**Provided data:**
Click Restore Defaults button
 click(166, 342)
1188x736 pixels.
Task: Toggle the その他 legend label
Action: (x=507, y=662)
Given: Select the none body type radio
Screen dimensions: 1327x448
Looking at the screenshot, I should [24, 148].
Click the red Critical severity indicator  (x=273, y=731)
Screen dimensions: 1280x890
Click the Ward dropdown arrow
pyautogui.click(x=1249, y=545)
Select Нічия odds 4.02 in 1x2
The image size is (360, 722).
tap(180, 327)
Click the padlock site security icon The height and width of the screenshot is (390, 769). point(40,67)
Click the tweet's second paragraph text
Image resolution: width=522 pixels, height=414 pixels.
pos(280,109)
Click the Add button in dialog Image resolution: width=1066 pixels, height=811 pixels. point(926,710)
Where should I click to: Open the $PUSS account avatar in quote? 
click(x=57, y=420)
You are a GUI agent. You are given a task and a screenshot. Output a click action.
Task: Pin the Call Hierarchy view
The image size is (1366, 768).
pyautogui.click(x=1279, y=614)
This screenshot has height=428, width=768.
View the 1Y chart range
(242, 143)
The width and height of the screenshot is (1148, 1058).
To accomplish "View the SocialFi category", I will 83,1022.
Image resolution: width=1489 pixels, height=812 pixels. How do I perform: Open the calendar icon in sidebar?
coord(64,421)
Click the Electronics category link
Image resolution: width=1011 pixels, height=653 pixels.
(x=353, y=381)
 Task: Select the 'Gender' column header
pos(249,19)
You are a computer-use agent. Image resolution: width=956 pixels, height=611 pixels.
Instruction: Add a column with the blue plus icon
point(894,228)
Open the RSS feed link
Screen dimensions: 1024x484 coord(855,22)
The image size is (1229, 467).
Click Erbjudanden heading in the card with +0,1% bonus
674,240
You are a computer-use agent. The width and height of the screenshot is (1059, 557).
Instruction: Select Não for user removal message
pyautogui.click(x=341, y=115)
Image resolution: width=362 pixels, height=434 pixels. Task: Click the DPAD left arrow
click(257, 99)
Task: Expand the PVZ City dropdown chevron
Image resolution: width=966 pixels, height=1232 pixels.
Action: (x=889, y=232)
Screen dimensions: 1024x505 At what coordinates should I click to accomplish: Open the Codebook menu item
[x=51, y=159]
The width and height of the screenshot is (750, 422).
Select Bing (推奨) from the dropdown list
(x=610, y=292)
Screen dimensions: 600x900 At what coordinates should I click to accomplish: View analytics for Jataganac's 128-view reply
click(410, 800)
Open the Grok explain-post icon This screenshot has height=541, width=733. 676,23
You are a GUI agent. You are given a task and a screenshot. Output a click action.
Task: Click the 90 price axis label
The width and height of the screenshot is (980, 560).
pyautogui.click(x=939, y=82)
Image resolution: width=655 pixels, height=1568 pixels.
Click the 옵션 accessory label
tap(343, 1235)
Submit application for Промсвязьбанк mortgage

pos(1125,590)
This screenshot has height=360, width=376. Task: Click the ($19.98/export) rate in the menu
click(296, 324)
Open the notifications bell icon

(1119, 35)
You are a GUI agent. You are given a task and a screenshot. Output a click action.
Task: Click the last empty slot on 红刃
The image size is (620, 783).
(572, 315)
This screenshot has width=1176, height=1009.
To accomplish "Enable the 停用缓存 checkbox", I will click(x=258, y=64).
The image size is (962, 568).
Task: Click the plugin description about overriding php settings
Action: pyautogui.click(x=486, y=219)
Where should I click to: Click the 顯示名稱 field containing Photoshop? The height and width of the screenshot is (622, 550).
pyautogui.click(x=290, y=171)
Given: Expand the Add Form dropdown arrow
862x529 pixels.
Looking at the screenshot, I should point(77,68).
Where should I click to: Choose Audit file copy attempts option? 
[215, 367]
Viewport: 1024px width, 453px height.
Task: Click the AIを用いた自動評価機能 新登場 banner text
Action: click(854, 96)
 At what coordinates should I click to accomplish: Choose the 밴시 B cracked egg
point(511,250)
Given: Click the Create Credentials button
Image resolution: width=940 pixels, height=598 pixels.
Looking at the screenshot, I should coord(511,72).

**Instructions for the task:**
Starting at the first line of the records, print each line exactly, stopping after the line that contains "Screen dimensions: 1280x890".

**Written reply:**
Click Restore Defaults button
 click(166, 342)
1188x736 pixels.
Task: Toggle the その他 legend label
Action: (x=507, y=662)
Given: Select the none body type radio
Screen dimensions: 1327x448
Looking at the screenshot, I should [24, 148].
Click the red Critical severity indicator  (x=273, y=731)
Screen dimensions: 1280x890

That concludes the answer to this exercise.